◆ REQUIRED WORK: Using the data that follows, return exactly the lines from the one that contains "You are a computer-use agent. Screen dimensions: 665x779" through the one that contains "Screen dimensions: 474x398", ends included.

Stored items
········

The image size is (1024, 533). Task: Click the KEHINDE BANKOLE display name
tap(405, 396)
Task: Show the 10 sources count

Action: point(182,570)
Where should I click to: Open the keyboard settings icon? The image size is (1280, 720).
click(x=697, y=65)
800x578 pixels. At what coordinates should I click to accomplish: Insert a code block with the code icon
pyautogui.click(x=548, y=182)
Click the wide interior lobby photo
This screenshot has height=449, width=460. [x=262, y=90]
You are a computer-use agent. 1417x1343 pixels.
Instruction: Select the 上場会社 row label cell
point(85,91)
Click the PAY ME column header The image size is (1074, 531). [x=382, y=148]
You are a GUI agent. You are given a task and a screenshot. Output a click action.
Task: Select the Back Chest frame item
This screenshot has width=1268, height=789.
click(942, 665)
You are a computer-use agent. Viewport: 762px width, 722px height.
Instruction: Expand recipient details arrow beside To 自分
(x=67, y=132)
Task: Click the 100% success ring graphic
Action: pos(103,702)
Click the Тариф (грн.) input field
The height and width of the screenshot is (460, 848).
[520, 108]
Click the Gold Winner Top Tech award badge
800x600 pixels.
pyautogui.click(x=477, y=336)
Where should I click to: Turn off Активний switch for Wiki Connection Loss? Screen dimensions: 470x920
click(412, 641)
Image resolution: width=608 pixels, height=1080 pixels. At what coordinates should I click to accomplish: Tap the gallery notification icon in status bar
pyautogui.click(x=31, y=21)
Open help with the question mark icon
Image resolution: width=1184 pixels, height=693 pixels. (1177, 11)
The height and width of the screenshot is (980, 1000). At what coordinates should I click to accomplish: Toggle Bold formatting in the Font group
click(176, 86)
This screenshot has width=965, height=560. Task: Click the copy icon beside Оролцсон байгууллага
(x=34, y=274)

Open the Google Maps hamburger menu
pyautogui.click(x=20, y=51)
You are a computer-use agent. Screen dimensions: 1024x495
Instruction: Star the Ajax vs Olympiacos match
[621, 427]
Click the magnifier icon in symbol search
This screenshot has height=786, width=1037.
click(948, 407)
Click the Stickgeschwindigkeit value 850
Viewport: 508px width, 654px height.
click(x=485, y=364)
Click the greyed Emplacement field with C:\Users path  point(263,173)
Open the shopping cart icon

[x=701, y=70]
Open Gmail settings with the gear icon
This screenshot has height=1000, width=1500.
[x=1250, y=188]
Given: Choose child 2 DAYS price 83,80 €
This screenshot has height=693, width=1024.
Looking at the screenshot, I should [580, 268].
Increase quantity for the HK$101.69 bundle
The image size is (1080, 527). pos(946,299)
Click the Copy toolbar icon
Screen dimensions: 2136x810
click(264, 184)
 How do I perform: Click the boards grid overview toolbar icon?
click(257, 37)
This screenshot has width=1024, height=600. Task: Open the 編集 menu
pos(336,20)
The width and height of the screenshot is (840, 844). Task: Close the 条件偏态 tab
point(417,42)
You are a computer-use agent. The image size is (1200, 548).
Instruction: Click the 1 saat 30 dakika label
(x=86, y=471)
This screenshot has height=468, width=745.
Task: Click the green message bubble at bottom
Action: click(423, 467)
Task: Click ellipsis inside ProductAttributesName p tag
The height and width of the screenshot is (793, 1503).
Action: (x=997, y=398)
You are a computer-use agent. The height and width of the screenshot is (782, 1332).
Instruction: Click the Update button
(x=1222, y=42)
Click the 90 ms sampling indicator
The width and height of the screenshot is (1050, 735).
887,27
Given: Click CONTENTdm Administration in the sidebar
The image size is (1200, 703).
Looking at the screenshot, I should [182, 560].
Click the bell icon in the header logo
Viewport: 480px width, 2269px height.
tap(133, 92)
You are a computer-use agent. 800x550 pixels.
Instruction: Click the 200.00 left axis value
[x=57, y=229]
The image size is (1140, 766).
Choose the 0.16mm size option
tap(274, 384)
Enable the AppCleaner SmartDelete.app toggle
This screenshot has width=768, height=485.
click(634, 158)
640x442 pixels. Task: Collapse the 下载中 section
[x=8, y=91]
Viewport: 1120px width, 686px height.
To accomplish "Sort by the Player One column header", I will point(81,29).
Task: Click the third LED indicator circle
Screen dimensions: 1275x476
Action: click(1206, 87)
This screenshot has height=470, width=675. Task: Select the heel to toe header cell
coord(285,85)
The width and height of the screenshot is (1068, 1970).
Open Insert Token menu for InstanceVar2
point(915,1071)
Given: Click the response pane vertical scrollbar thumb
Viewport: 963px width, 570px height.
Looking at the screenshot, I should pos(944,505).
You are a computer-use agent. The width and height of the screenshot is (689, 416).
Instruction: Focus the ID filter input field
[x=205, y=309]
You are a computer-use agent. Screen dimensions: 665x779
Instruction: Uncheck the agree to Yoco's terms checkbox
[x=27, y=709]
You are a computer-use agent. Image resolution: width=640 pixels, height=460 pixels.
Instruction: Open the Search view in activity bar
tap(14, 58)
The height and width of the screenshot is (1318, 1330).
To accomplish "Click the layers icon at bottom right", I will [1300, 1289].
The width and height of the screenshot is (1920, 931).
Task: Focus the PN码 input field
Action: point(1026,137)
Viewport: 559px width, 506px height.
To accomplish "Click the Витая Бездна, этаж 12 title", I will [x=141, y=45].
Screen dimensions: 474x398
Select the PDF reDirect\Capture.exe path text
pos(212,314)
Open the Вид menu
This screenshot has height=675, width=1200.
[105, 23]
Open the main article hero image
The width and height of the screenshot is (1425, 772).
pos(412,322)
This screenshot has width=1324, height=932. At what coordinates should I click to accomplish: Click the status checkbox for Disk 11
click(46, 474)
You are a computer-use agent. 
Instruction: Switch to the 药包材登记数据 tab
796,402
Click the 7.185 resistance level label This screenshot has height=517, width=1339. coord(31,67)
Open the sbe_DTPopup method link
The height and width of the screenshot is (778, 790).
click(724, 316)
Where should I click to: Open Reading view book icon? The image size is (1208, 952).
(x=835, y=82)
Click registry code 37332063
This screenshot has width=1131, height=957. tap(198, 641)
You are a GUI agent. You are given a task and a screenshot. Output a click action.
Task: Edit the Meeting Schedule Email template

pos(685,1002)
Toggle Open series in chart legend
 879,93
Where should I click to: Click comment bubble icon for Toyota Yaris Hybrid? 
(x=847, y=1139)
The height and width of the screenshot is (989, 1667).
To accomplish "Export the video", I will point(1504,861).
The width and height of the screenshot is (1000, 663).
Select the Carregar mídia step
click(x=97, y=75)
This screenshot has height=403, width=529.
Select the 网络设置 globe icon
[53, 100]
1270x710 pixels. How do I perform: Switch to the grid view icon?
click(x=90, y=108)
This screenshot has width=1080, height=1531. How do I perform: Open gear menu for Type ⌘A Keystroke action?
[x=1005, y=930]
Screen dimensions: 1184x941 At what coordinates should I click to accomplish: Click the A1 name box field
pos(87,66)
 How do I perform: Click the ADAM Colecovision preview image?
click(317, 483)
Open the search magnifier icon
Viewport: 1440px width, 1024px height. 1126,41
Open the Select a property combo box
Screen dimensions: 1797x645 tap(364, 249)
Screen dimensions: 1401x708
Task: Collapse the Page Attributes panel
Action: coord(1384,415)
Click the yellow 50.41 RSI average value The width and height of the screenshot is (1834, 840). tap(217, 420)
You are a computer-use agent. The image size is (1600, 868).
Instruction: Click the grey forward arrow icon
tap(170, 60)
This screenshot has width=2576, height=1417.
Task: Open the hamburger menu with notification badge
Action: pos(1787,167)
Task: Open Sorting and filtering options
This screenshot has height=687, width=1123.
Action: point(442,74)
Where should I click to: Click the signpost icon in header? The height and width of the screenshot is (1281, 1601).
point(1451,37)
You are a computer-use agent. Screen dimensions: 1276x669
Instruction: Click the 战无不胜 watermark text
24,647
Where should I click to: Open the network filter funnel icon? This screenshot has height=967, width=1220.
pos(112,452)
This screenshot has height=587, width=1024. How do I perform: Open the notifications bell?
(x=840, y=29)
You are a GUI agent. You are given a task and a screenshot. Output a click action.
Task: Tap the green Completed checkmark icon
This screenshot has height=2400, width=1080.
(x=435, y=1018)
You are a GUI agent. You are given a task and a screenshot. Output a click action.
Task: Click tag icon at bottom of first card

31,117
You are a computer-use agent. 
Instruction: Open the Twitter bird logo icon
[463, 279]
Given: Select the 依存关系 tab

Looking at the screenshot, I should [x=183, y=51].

········

◆ RESPONSE TO THIS EXERCISE:
You are a computer-use agent. Screen dimensions: 665x779
Instruction: Uncheck the agree to Yoco's terms checkbox
[x=27, y=709]
You are a computer-use agent. Image resolution: width=640 pixels, height=460 pixels.
Instruction: Open the Search view in activity bar
tap(14, 58)
The height and width of the screenshot is (1318, 1330).
To accomplish "Click the layers icon at bottom right", I will [1300, 1289].
The width and height of the screenshot is (1920, 931).
Task: Focus the PN码 input field
Action: point(1026,137)
Viewport: 559px width, 506px height.
To accomplish "Click the Витая Бездна, этаж 12 title", I will [x=141, y=45].
Screen dimensions: 474x398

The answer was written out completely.